Lessons on forgiveness from child's book.

  Right now we are reading about Egypt in our Story of the World curriculum so last night when we went to the library we gathered up books on Egypt so that we could dive further as the kids are really into reading about the pyramids and writing messages to each other in cuneiform.

  I picked up the book Pyramids! 50 Hands-On Activities to Experience Ancient Egypt by Avery Hart & Paul Mantell,


and this morning I started flipping through it.  Aside from all of the very cool activities and facts, this book also gives some amazing life lessons that I am in need of learning!  Yesterday we read about how after death the heart was weighed against a feather.  The heart was full of the deeds the person had done...bad deeds added weight but good deeds, like forgiveness, kept it light.
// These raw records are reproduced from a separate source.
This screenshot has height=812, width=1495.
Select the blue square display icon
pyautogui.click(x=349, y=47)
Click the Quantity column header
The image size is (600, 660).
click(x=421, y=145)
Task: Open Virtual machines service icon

    I am sure I am not alone in my struggle to forgive people that I feel have done me wrong.  I also know that I do need to let go of these feelings because the only person that they affect is me.  This page jumped up from the book and smacked me across the face and I feel I must share it for anyone else in need of a good face smacking.

  
  "The people of old Egypt believed deeply in the power of forgiveness.  In their religion, it was not good to hold onto bad feelings like anger or guilt.  If someone did something wrong but felt sorry about it, the ancients believed that the gods instantly forgave the person.  The priests and pharaohs also urged people to forgive each other quickly when things went wrong between them.

  Thinking about having a heart free of anger and hate is a useful and good thing to do.  Do you have feelings you are ready to set free?  Forgiving people who have done wrong to us makes our hearts light and free.
  Test your power of forgiveness by making a list of people who make you angry.  When your list is finished, ask yourself if you have been angry long enough and can now forgive the person.  (If you have a hard time even thinking about forgiving the person, try forgiving yourself for being so angry and upset.  That sometimes works just as well.)
  When you have gone over your list, look at each name, close your eyes, and murmur these magical words:  "(Name), we are even.  I fully forgive you and free myself now."
  Cross out the name on the list and go on to the next one.  When your list is all crossed out, roll it into a ball and throw it away.  Hey!  We can practically see the big smile of relief on your face already!"


  Such a simple exercise but yet so freeing and empowering.